Although there are a number of benefits to sorting the data before it’s populated into the In-Memory column store including: better compression ratios and better Storage Index pruning, Oracle does not do it. The data is populated into the In-Memory column store in the exact same order as it appears on disk to ensure row numbers are preserved.

Are there any other differences between Storage Indexes In-Memory and on the Exadata storage cells?

In the In-Memory column store, every column on every table has a Storage Index automatically created and maintained on it. While on the Exadata storage cells there is a limit on the number of Storage Indexes created on each table. Prior Exadata 12.2.1.1.0 the limit was 8 columns per table. From Exadata 12.2.1.1.0 onwards the limit has been increase to 24 columns per table, which means all of the critical columns used in the where clause predicates of your queries will definitely be covered!

This entry was posted in AskTom, Database In-Memory, Exadata, Oracle Database 12c New Features and tagged , , , , . Bookmark the permalink.

4 Responses to Oracle Storage Index

  1. Mikhail Velikikh says:

    Hello Maria,

    Thank you for this interesting article.
    I was wondering whether you could elaborate on it a little bit:
    @ The value SCOTT occurs less than 1% of the time in our BIG_TABLE, so we should see some Storage Index pruning.
    I do not quite get it, but where does that 1% come from?
    It means that I understand that there is less than 1% of rows with the value SCOTT, but I cannot comprehend how it relates to Storage Index pruning. I mean that the Storage Index pruning occurs anyway, it does not depend on the number of rows with any particular value, does it?

    • Maria Colgan says:

      Hi Mikhail,

      You are correct, storage index pruning occurs regardless of the number of rows with any particular value.

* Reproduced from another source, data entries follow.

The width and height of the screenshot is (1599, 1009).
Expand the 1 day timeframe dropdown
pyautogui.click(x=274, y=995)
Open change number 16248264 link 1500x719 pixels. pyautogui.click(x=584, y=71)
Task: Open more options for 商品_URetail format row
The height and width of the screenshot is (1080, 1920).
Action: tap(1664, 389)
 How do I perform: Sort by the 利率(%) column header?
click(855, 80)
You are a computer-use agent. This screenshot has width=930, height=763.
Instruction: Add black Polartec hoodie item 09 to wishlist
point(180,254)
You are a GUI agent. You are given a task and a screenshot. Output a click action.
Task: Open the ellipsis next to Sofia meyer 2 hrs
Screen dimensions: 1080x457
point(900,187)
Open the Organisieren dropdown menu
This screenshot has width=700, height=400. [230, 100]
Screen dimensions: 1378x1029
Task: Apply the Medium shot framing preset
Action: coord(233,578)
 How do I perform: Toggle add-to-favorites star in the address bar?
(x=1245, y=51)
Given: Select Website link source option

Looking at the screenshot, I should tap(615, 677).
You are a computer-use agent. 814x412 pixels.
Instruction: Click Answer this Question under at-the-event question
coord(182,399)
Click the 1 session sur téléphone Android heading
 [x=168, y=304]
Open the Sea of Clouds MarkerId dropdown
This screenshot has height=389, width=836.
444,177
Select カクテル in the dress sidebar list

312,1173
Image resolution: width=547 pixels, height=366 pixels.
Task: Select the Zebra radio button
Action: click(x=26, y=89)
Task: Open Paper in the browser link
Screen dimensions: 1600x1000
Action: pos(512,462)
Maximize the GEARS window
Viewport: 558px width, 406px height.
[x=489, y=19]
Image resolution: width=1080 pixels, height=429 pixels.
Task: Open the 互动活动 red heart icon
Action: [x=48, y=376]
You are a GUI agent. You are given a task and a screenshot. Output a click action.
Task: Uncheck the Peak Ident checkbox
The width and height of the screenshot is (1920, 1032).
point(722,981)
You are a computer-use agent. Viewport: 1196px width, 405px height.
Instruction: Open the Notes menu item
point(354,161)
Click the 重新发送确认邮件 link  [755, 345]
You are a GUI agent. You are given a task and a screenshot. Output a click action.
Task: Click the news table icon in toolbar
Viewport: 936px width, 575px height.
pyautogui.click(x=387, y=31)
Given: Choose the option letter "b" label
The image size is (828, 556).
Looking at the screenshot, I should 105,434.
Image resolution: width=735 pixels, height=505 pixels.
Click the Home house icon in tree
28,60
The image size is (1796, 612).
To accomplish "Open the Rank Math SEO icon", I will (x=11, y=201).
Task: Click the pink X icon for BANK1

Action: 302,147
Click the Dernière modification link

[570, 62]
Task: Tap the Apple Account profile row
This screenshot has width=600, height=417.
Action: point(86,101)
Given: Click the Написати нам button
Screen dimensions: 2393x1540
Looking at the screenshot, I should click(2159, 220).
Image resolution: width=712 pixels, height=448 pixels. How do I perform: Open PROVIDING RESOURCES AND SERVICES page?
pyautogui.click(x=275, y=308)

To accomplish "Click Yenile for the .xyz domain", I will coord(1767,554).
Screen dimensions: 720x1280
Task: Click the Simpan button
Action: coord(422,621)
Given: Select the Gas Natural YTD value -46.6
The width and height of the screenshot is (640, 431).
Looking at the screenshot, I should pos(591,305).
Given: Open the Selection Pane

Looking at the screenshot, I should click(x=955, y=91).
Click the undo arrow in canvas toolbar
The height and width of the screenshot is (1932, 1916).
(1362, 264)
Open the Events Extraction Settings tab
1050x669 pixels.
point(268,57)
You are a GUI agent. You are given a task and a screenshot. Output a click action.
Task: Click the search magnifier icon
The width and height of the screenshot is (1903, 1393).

      When I said, “The value SCOTT occurs less than 1% of the time in our BIG_TABLE, so we should see some Storage Index pruning” I was trying to portray a common misconception that storage indexes will always provide data pruning for values that don’t occur frequently in a column. Although this can be true its not always the case, which is what I wanted to demonstrate with this example.

      Sorry if my choice of words was confusing!

      Maria

  2. Christian says:

    Hello Maria,

    thanks for the interesting insights in your article.
    When you write about “Exadata 12.2.1.1.0”, do you mean the Version of the storage Server?
    Is my assumption correct, that starting with Exadata 12.2.1.1.0, the use of ZoneMaps would be obselete?

    • Maria Colgan says:

      Hi christian,

      Yes, when I said “Exadata 12.2.1.1.0”, I was referring to the latest version of the Exadata storage Server software.

      No, ZoneMaps will not be obsolete in in 12.2.1.1.0.

      ZoneMaps can be extremely beneficial when used in combination with Attribute clustering. Zone maps record the min/max values for specified columns for each zone, which can include column values derived from joins, where currently don’t get picked up by Storage Indexes.